I think they would've achieved the "Abbey" look on Chloe last time if they had cut the underside of her mustache shorter...I may decide to give Paris the "Abbey" look next time around...I would only have to shorten her ears a tad.


----------



## Missy&Maggie (Jun 17, 2007)

Did you see these pictures of Bonnie?!?! She has a really cute bobbed haircut, too!!!
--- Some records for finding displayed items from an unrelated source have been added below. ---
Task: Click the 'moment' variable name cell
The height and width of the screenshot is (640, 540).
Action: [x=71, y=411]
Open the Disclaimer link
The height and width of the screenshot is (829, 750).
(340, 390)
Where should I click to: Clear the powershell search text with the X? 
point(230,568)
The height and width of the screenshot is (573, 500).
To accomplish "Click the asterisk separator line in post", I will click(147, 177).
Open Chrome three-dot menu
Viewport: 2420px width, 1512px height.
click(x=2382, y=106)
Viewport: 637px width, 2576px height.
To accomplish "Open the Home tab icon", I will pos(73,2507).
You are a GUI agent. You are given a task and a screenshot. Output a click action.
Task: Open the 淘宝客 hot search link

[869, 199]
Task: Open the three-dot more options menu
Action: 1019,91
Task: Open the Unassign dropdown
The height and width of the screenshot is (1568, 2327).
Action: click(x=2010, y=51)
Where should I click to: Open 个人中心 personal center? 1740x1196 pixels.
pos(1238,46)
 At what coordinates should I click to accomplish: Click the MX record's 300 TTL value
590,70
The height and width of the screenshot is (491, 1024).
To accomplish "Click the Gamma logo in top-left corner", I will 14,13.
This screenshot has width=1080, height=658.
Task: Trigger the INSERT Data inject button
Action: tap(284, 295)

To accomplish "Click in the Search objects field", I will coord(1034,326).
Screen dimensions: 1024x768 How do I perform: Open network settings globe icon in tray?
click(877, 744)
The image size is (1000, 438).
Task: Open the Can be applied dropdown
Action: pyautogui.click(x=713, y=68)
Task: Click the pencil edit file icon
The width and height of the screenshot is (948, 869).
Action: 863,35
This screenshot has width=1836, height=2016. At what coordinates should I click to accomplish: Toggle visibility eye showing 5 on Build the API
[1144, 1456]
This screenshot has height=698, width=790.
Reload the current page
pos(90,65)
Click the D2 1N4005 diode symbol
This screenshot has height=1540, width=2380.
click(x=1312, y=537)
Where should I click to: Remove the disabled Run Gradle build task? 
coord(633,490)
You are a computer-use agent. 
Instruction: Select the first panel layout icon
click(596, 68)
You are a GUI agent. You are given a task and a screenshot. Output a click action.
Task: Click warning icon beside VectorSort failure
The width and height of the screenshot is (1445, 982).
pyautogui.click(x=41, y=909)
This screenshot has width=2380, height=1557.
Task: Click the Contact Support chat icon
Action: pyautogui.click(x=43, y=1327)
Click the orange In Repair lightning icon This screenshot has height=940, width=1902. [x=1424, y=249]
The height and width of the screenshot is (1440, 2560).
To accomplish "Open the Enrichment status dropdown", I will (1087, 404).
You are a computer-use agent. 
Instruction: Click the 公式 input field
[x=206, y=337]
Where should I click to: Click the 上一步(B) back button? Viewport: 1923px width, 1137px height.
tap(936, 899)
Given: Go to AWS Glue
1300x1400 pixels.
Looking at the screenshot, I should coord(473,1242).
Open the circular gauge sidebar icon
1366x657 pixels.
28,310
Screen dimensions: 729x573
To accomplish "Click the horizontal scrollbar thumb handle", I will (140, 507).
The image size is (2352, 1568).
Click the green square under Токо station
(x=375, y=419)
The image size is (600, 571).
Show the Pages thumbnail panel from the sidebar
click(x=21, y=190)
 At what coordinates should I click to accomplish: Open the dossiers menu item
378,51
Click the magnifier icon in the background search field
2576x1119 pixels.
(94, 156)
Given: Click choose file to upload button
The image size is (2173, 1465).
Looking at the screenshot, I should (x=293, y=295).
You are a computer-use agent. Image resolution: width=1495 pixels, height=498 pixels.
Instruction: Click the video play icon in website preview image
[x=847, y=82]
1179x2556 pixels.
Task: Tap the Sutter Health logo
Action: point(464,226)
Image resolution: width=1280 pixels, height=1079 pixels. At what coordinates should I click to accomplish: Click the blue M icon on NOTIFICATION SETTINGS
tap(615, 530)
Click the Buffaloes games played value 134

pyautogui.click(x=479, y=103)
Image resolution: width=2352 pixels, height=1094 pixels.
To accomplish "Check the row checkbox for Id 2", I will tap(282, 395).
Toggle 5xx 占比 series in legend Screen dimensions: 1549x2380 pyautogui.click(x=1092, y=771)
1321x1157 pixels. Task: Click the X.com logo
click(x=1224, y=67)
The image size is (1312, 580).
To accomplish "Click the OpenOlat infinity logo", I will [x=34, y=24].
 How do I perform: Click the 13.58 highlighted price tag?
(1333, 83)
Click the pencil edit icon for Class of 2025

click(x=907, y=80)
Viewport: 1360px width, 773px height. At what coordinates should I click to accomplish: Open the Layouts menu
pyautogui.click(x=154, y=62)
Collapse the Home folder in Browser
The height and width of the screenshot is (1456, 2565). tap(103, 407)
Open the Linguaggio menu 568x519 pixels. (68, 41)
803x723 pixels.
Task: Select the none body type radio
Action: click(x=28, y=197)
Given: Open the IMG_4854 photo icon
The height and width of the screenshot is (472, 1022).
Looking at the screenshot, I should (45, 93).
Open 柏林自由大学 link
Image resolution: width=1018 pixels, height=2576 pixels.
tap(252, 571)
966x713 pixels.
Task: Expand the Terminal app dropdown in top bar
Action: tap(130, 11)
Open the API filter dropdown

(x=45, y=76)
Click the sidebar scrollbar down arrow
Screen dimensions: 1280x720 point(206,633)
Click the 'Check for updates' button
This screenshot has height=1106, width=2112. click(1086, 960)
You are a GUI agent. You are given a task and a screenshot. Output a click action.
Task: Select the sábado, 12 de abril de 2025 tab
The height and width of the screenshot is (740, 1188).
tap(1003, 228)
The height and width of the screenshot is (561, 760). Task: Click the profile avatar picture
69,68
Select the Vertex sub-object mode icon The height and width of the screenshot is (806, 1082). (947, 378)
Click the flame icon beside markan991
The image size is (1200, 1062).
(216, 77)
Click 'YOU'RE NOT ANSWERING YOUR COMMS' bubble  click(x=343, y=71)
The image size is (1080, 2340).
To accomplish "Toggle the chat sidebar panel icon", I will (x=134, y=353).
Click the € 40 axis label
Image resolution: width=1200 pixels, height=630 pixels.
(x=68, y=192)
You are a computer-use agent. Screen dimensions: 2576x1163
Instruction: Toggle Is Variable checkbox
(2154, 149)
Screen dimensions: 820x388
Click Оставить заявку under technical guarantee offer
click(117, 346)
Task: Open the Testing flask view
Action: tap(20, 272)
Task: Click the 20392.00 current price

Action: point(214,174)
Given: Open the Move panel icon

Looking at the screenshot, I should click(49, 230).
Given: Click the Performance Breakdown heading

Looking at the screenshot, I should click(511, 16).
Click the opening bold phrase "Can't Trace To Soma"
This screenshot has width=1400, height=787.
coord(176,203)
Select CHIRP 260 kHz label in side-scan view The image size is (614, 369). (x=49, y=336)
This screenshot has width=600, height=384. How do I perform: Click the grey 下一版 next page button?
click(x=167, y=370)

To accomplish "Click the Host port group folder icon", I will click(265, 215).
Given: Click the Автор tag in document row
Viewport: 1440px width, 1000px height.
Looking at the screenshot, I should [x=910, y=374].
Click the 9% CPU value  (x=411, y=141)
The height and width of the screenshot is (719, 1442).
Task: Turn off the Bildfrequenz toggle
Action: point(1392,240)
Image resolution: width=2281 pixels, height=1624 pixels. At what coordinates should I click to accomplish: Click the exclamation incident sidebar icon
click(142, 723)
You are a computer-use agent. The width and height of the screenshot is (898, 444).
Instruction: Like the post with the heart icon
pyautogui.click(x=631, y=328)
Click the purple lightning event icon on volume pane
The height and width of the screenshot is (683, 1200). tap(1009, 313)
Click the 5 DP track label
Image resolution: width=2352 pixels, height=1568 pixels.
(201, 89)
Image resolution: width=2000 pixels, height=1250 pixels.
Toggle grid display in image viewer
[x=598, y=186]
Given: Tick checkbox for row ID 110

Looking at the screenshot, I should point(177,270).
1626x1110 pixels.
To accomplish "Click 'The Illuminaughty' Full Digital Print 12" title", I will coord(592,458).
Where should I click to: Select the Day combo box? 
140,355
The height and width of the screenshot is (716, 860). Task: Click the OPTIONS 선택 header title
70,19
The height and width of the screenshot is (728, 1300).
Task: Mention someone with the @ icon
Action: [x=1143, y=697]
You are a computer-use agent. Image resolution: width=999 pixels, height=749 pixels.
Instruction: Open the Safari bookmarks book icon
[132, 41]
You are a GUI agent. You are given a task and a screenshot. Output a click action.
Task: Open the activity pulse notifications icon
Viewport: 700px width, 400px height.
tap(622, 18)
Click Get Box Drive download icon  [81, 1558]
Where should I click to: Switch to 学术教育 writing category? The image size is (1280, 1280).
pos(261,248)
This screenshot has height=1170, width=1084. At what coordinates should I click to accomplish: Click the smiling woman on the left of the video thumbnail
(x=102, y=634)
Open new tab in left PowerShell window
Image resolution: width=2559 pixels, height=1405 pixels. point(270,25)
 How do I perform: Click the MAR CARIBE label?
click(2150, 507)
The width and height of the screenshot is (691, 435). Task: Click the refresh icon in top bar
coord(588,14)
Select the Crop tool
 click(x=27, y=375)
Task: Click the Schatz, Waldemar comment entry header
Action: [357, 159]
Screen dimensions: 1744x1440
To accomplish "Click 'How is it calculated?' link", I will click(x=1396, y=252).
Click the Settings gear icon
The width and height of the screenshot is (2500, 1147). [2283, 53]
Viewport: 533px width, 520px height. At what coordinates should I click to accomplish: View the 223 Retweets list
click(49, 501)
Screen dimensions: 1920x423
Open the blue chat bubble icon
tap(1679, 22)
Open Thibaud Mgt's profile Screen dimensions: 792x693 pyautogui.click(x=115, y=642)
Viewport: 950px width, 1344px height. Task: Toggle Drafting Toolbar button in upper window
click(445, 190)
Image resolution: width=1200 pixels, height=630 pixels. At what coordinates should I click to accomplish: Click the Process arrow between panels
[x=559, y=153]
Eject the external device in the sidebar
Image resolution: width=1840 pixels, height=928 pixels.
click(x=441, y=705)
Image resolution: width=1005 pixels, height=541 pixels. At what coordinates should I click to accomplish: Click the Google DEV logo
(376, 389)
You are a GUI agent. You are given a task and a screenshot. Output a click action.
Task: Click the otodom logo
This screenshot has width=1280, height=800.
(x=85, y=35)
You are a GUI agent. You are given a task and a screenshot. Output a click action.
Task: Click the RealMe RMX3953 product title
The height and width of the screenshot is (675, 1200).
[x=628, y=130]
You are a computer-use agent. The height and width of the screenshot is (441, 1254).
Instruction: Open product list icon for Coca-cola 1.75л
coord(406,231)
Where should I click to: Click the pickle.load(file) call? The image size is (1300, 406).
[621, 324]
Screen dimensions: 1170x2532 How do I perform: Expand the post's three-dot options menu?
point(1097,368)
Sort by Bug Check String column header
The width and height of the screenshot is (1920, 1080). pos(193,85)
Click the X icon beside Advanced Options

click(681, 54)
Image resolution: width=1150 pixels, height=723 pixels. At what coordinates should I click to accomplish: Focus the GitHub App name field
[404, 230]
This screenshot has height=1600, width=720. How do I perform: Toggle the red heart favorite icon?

http://spoiledmaltese.com/forum/index.php?...c=39154&hl=


----------



## Cosy (Feb 9, 2006)

The problem with groomers cutting the bob look is the dog usually has the ears
in the down position rather than perked so the ears get cut shorter. Ask that she
leaves the ears a bit longer than the beard and you will probably be happy with
the results.


----------



## luvmyfurbaby (Feb 11, 2007)

Mia has the Abbey's current (head) cut when she got her do done last time I like it!!


----------



## abbey (Apr 4, 2005)

Debbie, I think Chloe will look very cute in the bob look! :wub: What you can't see is that Abbey's body was sorta cut like Cosy's cut. My groomer called it a schnauzer cut though. Brit is right...you have to be very specific about telling them to leave their ears a hair longer than her beard. I think that's why your first groomer didn't achieve the look you were after 'cause they tend to want to cut the ears short. Even this last time, I told my groomer to leave the ears alone & trim the beard to her ears & her ears still got trimmed shorter :smpullhair: 

I'm also going to a new groomer next time, so I'll have to "train" my new groomer! :smilie_tischkante: 

Good Luck! Can't wait to see pics of Chloe on Friday!


----------